Pseudomonas Cepacia: The Sensitivity of Nosocomial Strains to New Antibiotics

Abstract

Pseudomonas cepacia, considered a phytopathogenic organism for many years, has been shown recently to be widely distributed geographically. The hospital environment has become an important source of this organism but the resistance of Ps. cepacia to most antibiotics has made the treatment of infections a problem.
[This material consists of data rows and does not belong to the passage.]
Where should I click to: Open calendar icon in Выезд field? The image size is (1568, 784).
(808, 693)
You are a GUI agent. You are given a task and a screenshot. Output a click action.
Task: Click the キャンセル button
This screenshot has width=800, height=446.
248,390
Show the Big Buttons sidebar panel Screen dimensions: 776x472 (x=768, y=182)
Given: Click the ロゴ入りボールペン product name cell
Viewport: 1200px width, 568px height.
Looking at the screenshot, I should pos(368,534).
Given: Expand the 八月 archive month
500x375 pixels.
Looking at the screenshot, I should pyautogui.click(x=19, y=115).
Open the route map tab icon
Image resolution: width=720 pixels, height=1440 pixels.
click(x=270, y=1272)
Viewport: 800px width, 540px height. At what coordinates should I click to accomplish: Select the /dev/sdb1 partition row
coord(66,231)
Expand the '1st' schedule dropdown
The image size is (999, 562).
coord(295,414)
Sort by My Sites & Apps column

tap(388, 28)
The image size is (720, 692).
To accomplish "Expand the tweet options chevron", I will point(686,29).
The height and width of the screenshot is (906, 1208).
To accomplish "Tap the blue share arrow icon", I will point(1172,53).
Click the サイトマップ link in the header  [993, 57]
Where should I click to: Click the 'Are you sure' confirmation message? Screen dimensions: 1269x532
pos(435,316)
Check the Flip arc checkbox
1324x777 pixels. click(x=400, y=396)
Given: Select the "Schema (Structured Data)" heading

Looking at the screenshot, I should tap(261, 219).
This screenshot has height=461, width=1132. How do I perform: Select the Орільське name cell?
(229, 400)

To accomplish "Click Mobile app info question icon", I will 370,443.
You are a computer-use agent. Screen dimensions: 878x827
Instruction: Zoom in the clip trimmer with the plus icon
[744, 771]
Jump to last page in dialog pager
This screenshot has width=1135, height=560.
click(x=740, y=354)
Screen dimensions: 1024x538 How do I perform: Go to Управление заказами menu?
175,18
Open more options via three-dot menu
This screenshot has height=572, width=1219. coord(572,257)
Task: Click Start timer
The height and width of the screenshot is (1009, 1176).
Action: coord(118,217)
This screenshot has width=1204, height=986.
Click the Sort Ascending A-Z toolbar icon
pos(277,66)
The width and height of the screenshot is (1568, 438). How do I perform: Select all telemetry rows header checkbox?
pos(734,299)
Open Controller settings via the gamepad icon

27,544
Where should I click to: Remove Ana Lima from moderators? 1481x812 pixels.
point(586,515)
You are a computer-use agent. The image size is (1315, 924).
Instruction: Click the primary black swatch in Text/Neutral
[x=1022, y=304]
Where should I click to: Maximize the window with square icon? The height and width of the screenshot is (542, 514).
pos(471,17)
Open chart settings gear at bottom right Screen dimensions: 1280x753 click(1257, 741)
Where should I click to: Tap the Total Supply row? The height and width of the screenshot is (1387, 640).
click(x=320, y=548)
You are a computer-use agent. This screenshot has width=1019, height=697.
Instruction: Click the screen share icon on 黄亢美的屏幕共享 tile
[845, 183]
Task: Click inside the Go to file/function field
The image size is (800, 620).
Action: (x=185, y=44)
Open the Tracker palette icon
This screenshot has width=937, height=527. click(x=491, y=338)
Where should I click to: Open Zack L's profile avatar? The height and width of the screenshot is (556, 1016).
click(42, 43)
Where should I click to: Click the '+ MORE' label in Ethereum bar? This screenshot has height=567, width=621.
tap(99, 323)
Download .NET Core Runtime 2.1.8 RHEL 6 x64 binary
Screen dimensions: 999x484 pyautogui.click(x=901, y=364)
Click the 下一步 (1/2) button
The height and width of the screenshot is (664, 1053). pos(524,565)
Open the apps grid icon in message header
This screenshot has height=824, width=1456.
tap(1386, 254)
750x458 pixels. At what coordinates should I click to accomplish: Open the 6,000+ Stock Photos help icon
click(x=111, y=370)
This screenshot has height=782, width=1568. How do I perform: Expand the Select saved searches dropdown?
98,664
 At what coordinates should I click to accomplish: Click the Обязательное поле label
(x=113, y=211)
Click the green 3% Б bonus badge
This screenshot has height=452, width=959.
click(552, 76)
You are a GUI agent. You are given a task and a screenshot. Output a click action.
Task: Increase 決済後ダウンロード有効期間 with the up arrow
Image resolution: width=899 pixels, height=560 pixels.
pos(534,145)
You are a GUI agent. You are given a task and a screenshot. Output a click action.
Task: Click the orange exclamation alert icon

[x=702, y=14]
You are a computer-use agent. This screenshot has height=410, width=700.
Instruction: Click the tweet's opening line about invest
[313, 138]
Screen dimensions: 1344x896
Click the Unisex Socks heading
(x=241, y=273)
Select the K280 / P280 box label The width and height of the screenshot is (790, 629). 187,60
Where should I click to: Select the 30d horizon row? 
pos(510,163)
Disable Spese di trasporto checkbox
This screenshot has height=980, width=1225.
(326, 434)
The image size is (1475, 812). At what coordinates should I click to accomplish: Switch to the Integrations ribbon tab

One hundred per cent of the strains tested have proved to be sensitive to the sulphonamides and to novobiocin, 93·0% to the combination of trimethoprim and sulfamethoxazole (co-trimoxazole); 85·2% to minocycline; 77·8% to chloramphenicol and dibekacin and 44·4% to nalidixic acid. One hundred per cent of the strains exhibit resistance to ampicillin, cephalothin, cefamandole, cefoxitin, Colistin, cefuroxime, tetracycline and cefazolin; 88·9% to amikacin, tobramycin and sisomycin; 85·2% to carbenicillin. The new beta-lactams, apalcillin, ceftazidime, N-formimidoyl-thienamycin, piperacillin, cefotaxime and azlocillin proved to be the most potent of the molecules tested, inhibiting 90% of the strains, at concentrations of 4, 8, 8, 8, 32 and 16 mg/l and 100% of the strains at 8, 16, 16, 32, 32 and 64 mg/l, respectively. In contrast to the usual sensitivity patterns of Pseudomonas spp, Ps. cepacia has been shown to be resistant to Colistin, cefsulodin and the aminoglycosides. However, unlike Ps. aeruginosa, Ps. cepacia has been shown, by the dilution method, to be sensitive to co-trimoxazole, 92·3% of the strains being inhibited by 16 mg/l.